■ WHAT THE TASK ASKS: Print the listing below exactly, minus its pictures.

■ MATERIAL SUPPLIED:
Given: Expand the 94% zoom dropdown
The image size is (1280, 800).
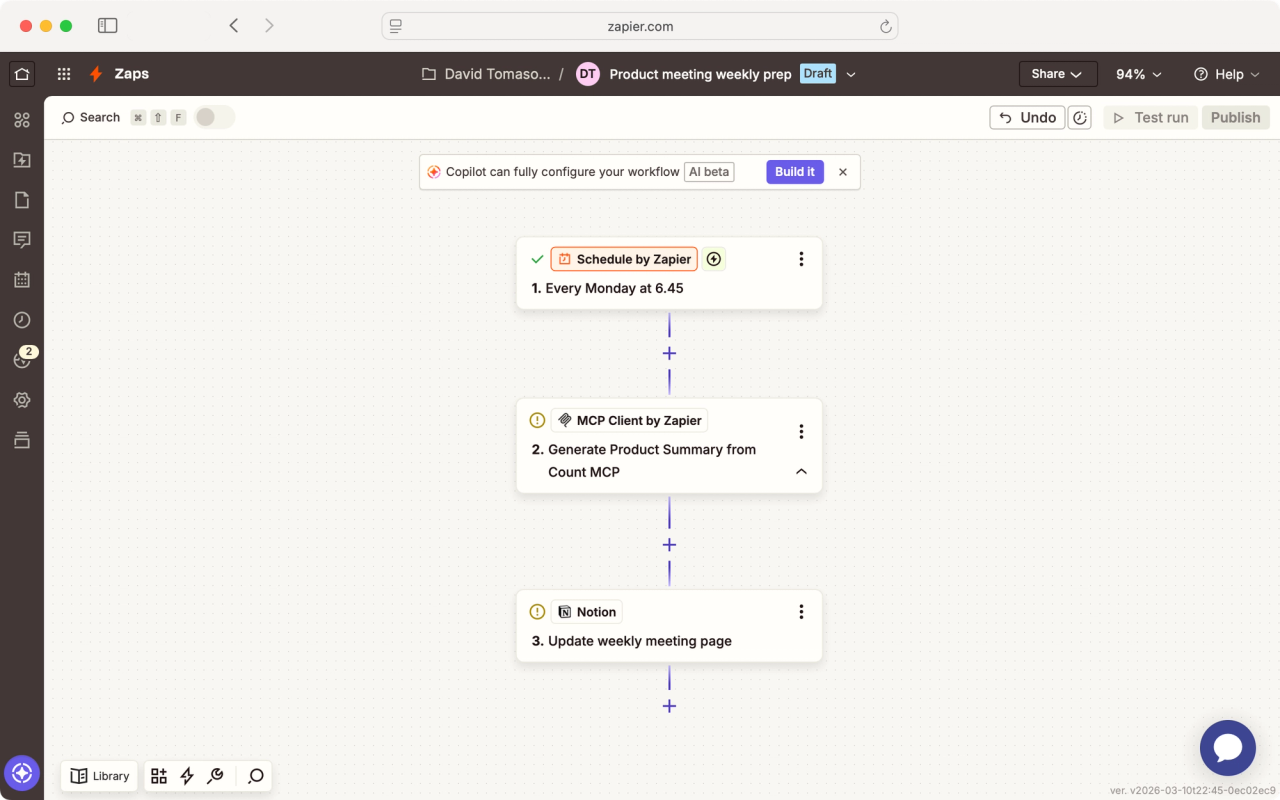Looking at the screenshot, I should coord(1138,73).
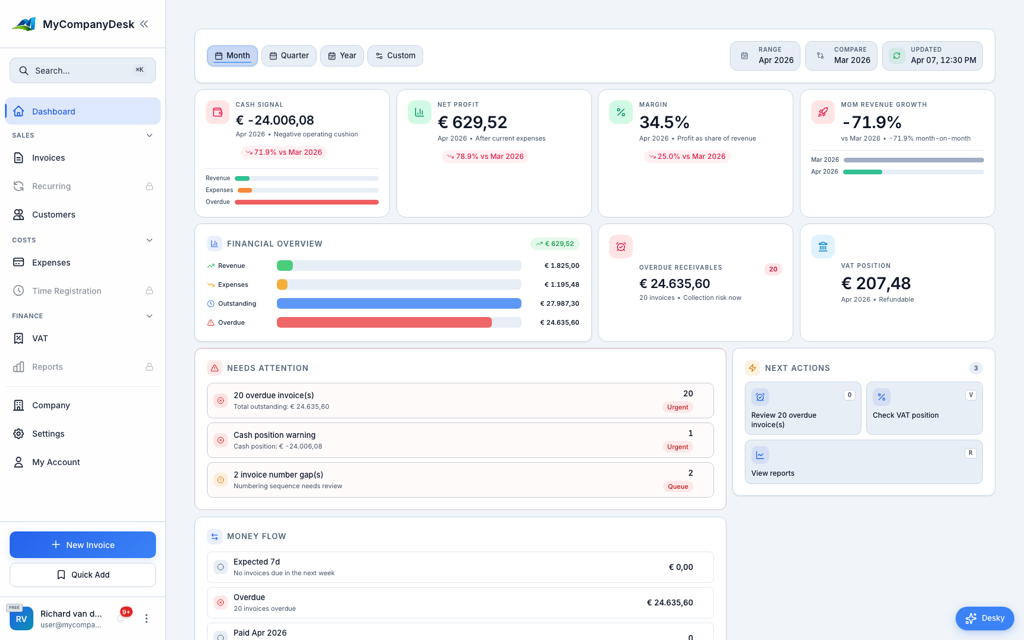The width and height of the screenshot is (1024, 640).
Task: Collapse the COSTS section in the sidebar
Action: click(x=149, y=240)
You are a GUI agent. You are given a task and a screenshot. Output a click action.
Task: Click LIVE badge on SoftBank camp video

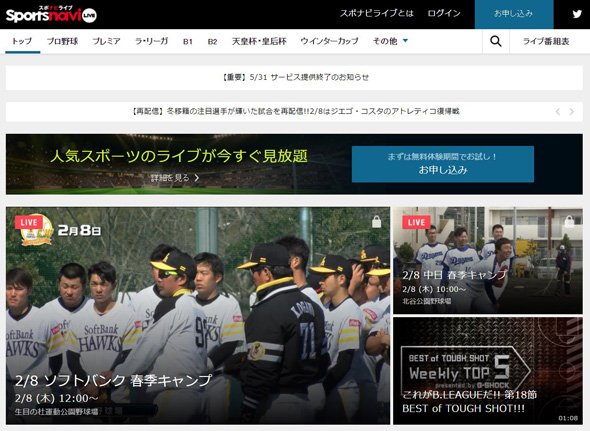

■ ANSWER SECTION:
Given: Expand the 94% zoom dropdown
The image size is (1280, 800).
Looking at the screenshot, I should coord(1138,73).
The width and height of the screenshot is (1024, 640).
Task: Collapse the COSTS section in the sidebar
Action: click(x=149, y=240)
You are a GUI agent. You are given a task and a screenshot. Output a click action.
Task: Click LIVE badge on SoftBank camp video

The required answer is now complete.